— Data to use —

## Begin

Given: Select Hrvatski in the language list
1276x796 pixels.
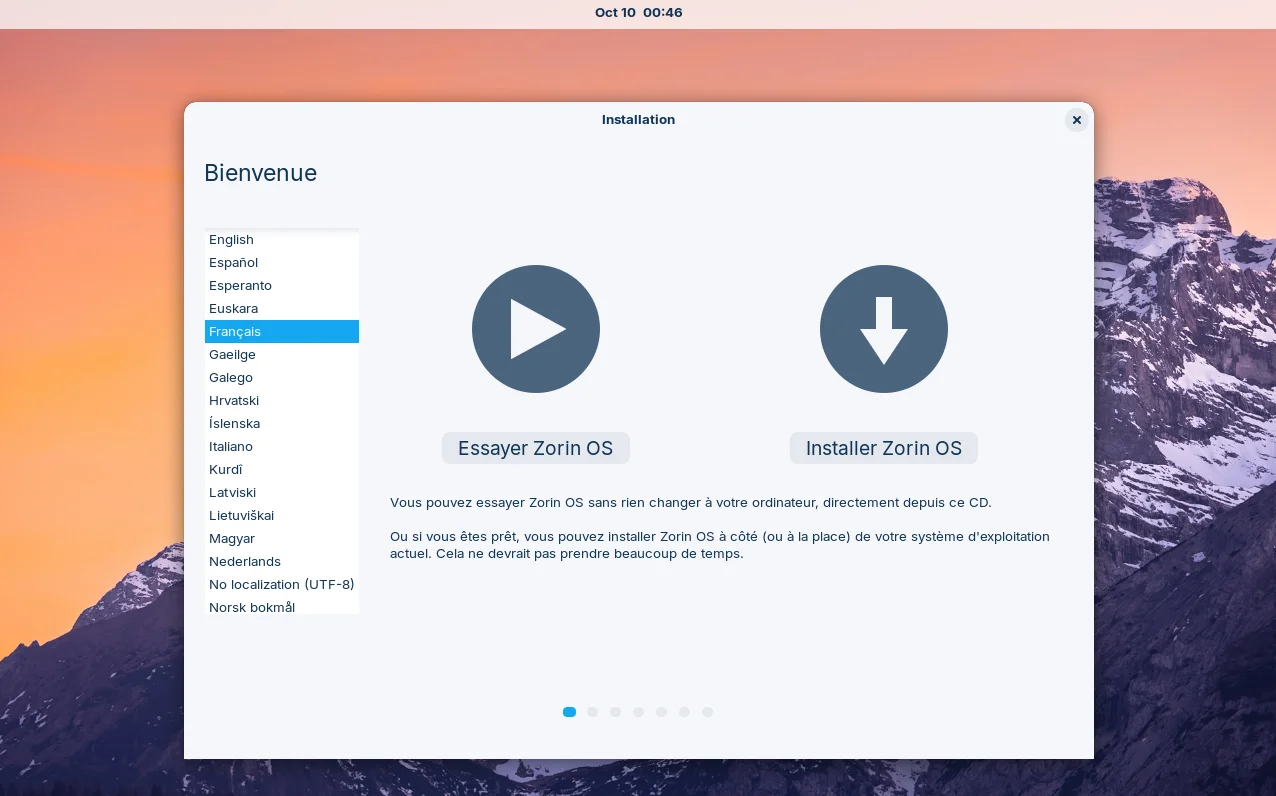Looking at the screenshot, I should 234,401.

## End
## Begin

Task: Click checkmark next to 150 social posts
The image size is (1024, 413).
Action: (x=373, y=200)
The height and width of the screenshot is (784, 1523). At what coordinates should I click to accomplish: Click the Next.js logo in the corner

## End

Find every line in the items above that contains the string "Click" with matching case, and copy each of those lines in full.

— Exercise result —
Task: Click checkmark next to 150 social posts
The height and width of the screenshot is (784, 1523). At what coordinates should I click to accomplish: Click the Next.js logo in the corner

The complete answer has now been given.